# What this task involves
In the records below, how many lines hold the word "computer"? Give only the number.

Pixel coordinate grounding data:
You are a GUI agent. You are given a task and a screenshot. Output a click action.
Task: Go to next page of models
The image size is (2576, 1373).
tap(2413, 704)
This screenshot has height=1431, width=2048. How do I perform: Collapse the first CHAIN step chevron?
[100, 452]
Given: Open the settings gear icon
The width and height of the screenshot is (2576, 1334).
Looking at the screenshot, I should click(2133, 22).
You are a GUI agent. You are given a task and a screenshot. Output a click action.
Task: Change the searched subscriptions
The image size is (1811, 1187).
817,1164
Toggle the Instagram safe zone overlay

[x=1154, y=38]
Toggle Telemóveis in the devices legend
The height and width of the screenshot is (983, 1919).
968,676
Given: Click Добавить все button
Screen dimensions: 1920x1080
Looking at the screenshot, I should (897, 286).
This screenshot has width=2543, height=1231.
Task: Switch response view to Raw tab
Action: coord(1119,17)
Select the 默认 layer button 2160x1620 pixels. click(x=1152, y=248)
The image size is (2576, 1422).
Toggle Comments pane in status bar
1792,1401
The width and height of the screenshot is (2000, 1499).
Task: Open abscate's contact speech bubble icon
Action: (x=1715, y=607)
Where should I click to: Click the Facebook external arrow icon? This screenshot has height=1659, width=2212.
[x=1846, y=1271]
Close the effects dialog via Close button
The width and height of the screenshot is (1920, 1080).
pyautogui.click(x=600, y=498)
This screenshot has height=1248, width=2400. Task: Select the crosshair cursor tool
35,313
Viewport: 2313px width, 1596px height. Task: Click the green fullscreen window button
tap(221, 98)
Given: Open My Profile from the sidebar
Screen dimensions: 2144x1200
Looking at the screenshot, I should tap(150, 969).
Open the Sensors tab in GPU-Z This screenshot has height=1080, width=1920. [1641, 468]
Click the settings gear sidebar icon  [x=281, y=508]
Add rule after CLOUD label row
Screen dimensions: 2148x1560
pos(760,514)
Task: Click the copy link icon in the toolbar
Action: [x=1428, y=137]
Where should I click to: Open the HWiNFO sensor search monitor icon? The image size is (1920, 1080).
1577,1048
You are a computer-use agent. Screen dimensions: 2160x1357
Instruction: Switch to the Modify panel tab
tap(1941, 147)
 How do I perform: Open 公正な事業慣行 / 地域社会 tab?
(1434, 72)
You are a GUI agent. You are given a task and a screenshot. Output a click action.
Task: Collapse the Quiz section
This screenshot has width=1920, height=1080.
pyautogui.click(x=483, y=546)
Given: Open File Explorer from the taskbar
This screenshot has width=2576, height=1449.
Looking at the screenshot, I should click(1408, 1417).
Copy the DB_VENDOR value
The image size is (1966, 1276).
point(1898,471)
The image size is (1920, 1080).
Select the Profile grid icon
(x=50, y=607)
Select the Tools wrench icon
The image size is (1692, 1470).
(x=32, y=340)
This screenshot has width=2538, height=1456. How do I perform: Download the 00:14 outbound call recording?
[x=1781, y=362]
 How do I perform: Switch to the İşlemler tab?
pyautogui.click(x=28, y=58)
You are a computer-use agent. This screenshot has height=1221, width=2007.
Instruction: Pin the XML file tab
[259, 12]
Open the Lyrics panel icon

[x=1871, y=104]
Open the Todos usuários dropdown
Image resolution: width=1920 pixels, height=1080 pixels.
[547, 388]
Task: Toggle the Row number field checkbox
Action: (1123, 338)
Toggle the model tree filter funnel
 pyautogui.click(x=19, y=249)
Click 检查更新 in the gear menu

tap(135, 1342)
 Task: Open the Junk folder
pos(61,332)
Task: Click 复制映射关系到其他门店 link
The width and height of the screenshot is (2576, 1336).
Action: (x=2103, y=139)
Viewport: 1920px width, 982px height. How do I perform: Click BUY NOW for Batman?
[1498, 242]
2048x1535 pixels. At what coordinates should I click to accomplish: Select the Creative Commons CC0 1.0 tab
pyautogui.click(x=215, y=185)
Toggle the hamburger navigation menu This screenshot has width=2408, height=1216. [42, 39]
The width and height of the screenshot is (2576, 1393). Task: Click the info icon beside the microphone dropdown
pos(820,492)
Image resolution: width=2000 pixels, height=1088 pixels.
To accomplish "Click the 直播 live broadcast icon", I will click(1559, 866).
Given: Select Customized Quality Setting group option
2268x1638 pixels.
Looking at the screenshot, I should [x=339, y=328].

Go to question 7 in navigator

# Your solution
2